Begin at the line that contains "Screen dimensions: 1428x511" and reproduce it along with every line after it to the end of the listing; skip any pictures.
***
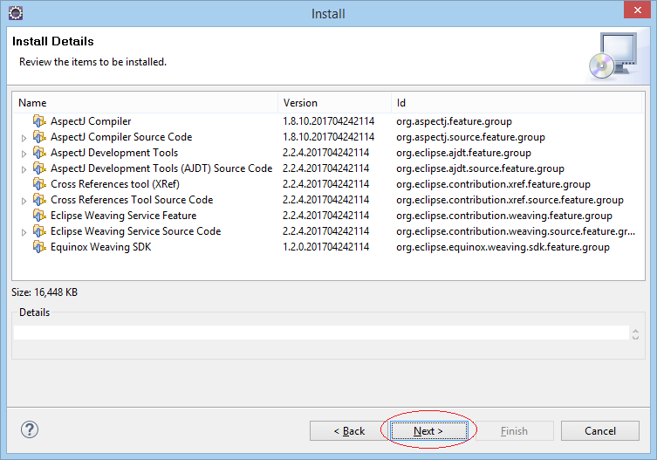The image size is (657, 460).
Task: Click the AspectJ Development Tools feature icon
Action: (39, 153)
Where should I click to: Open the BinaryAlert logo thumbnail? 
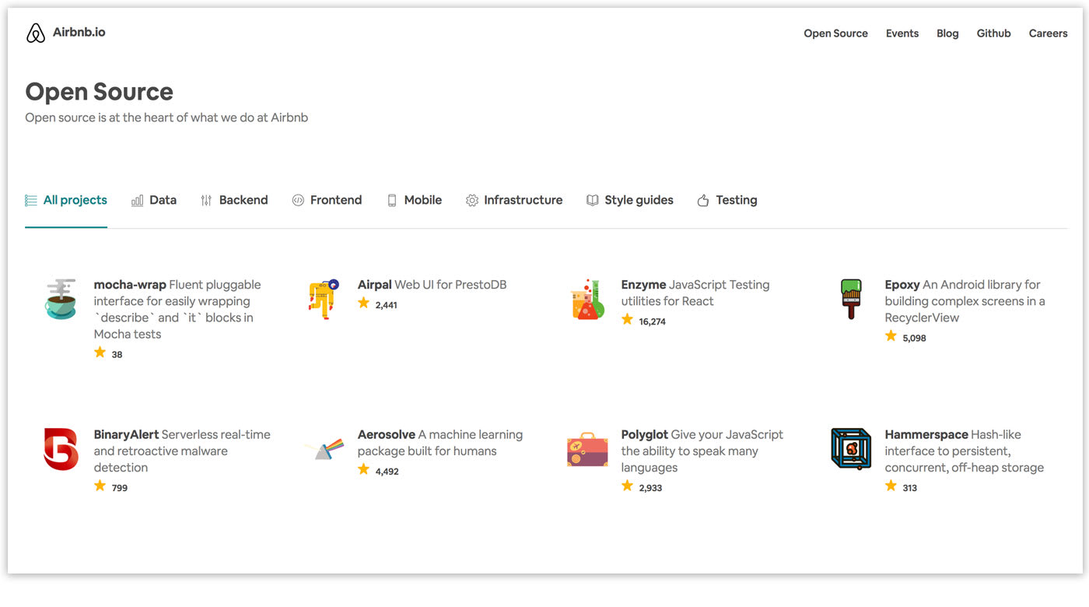tap(61, 449)
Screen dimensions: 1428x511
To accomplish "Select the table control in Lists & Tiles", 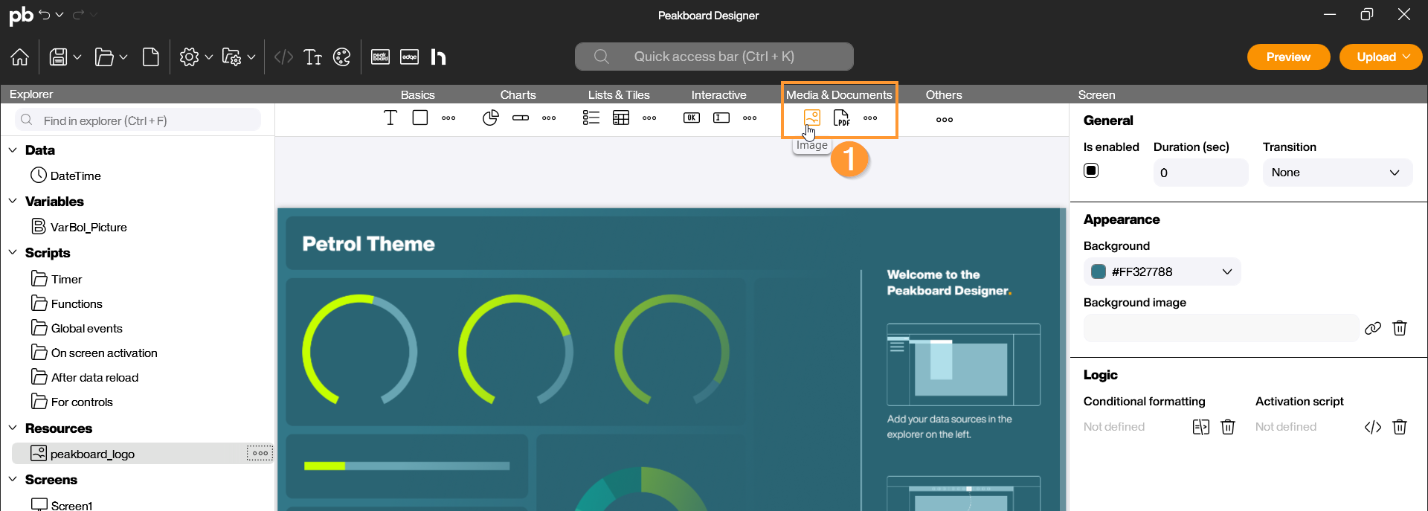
***
OUTPUT OF THE EXERCISE:
Screen dimensions: 1428x511
To accomplish "Select the table control in Lists & Tiles", 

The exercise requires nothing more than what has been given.